Since DOMStrings are 16-bit-encoded strings, in most browsers calling window.btoa on a Unicode string will cause a Character Out Of Range exception if a character exceeds the range of a 8-bit ASCII-encoded character. There are two possible methods to solve this problem:

  • the first one is to escape the whole string and then encode it;
  • the second one is to convert the UTF-16 DOMString to an UTF-8 array of characters and then encode it.
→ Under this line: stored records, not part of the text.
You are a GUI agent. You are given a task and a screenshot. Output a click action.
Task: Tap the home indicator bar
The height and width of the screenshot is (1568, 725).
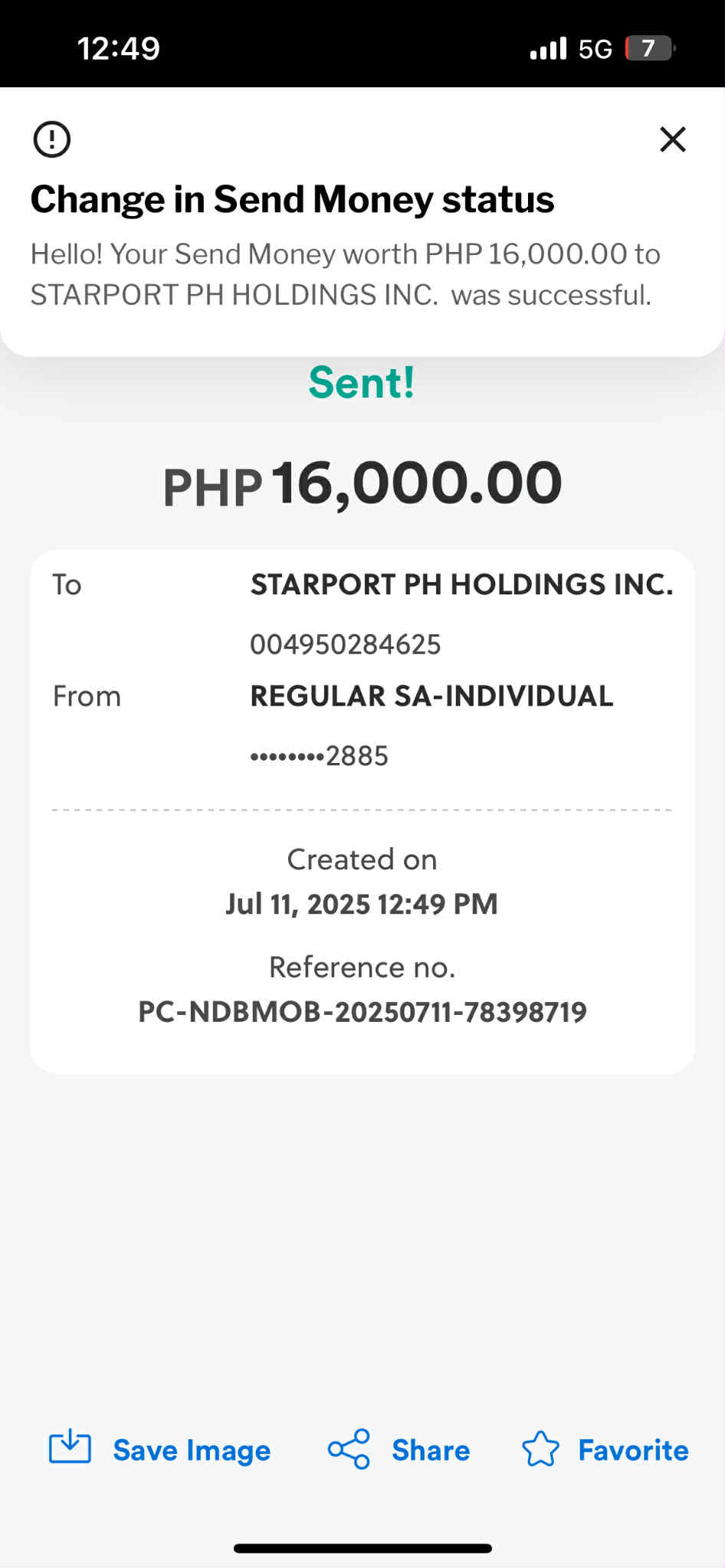click(x=362, y=1548)

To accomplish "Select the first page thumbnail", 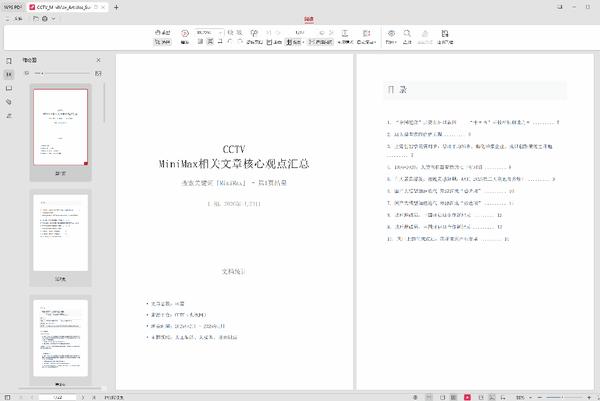I will click(x=60, y=127).

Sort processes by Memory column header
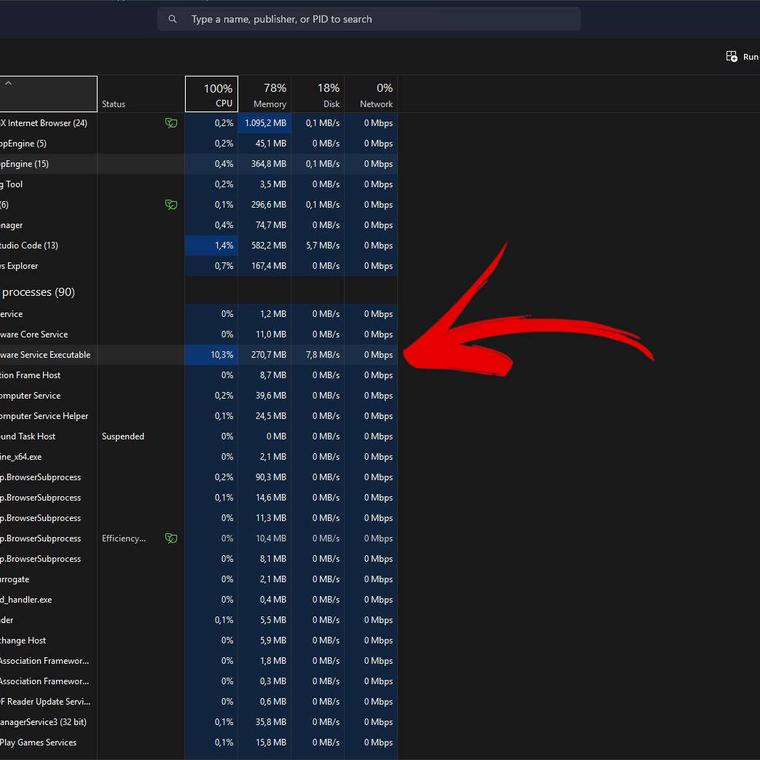point(264,94)
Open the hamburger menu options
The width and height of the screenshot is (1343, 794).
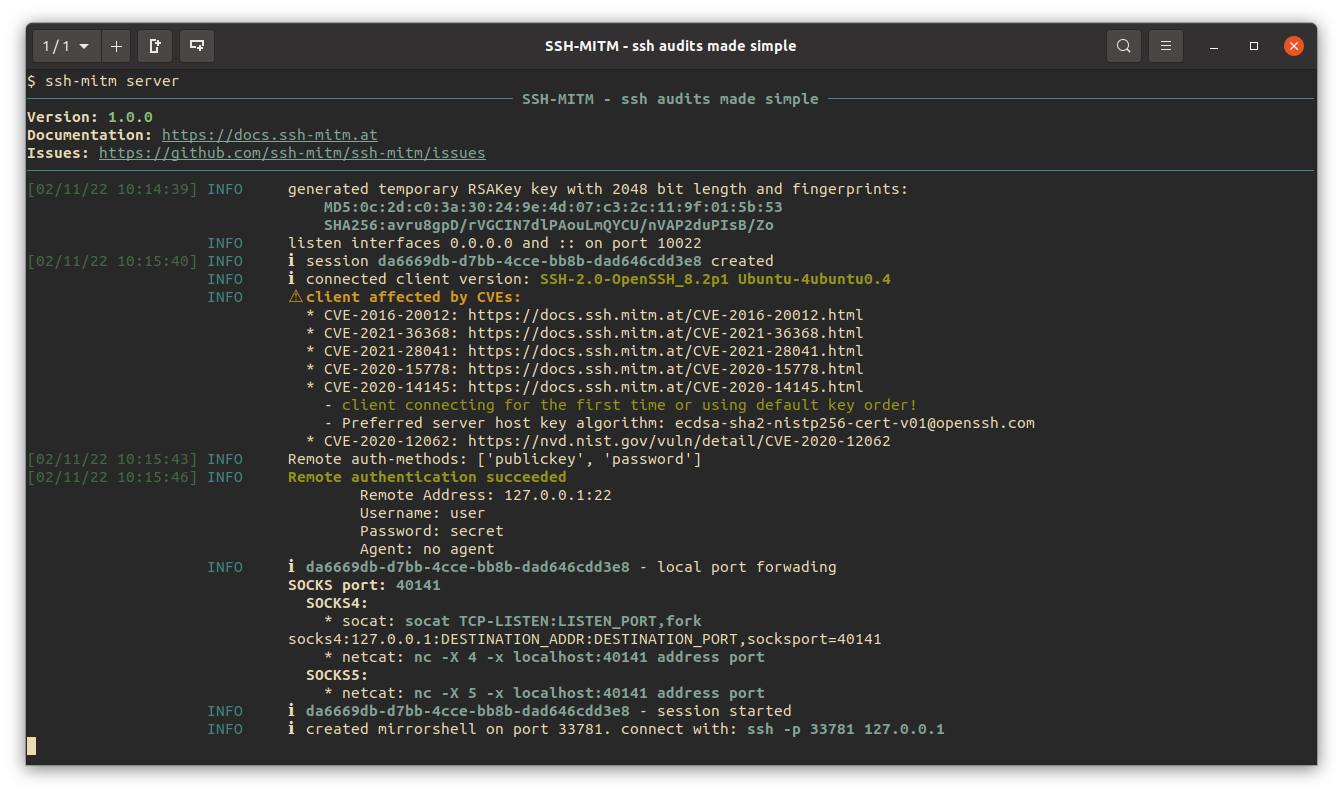click(1166, 45)
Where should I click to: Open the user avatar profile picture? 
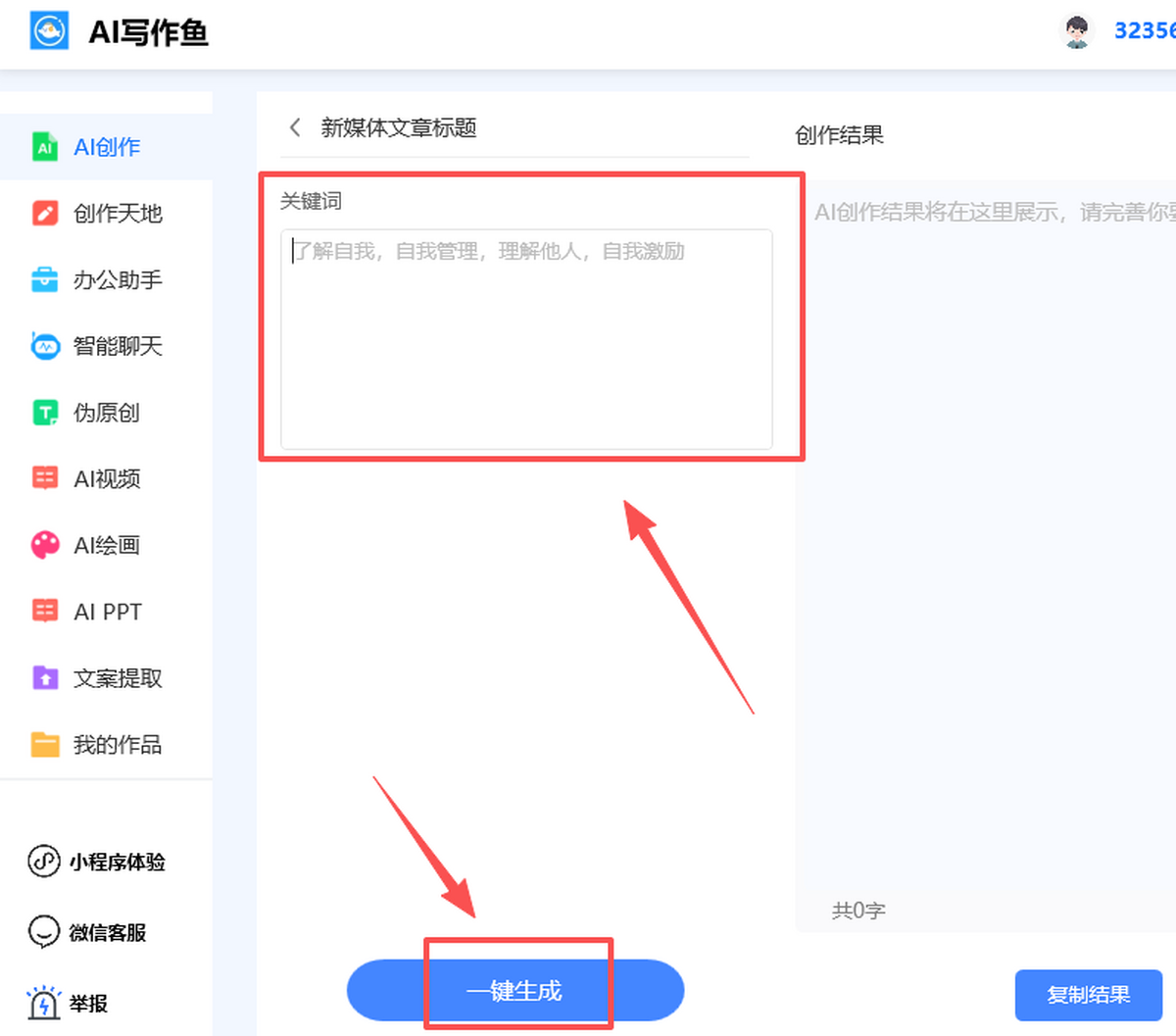1076,31
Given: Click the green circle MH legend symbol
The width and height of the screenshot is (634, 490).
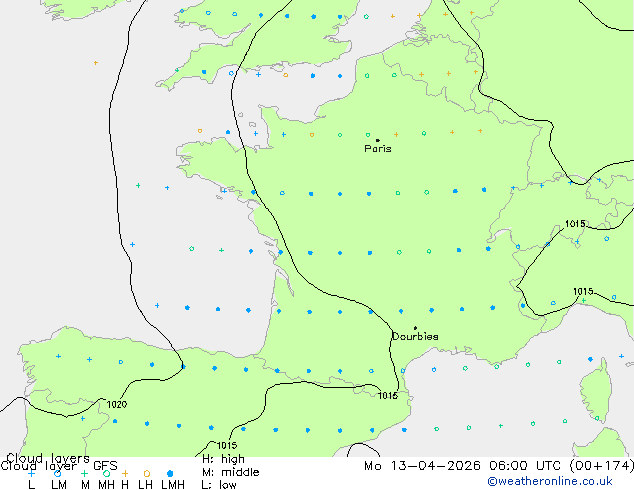Looking at the screenshot, I should [106, 473].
Here are the two possible methods.

Solution #1 – escaping the string before encoding it

function b64EncodeUnicode(str) {
    return btoa(encodeURIComponent(str).replace(/%([0-9A-F]{2})/g, function(match, p1) {
        return String.fromCharCode('0x' + p1);
    }));
}

b64EncodeUnicode('✓ à la mode'); // "4pyTIMOgIGxhIG1vZGU="
b64EncodeUnicode('\n'); // "Cg=="

To decode the Base64-encoded value back into a String:

function b64DecodeUnicode(str) {
    return decodeURIComponent(Array.prototype.map.call(atob(str), function(c) {
        return '%' + ('00' + c.charCodeAt(0).toString(16)).slice(-2);
    }).join(''));
}

b64DecodeUnicode('4pyTIMOgIGxhIG1vZGU='); // "✓ à la mode"
b64DecodeUnicode('Cg=='); // "\n"

Unibabel is a library which includes common conversions using this strategy.

Solution #2 – rewrite the DOMs atob() and btoa() using JavaScript's TypedArrays and UTF-8

Use a TextEncoder polyfill such as TextEncoding (also includes legacy windows, mac, and ISO encodings), TextEncoderLite, or Buffer and a Base64 polyfill such as base64-js.

The simplest, most light-weight solution would be to use TextEncoderLite and base64-js.

For a more complete library, see StringView – a C-like representation of strings based on typed arrays.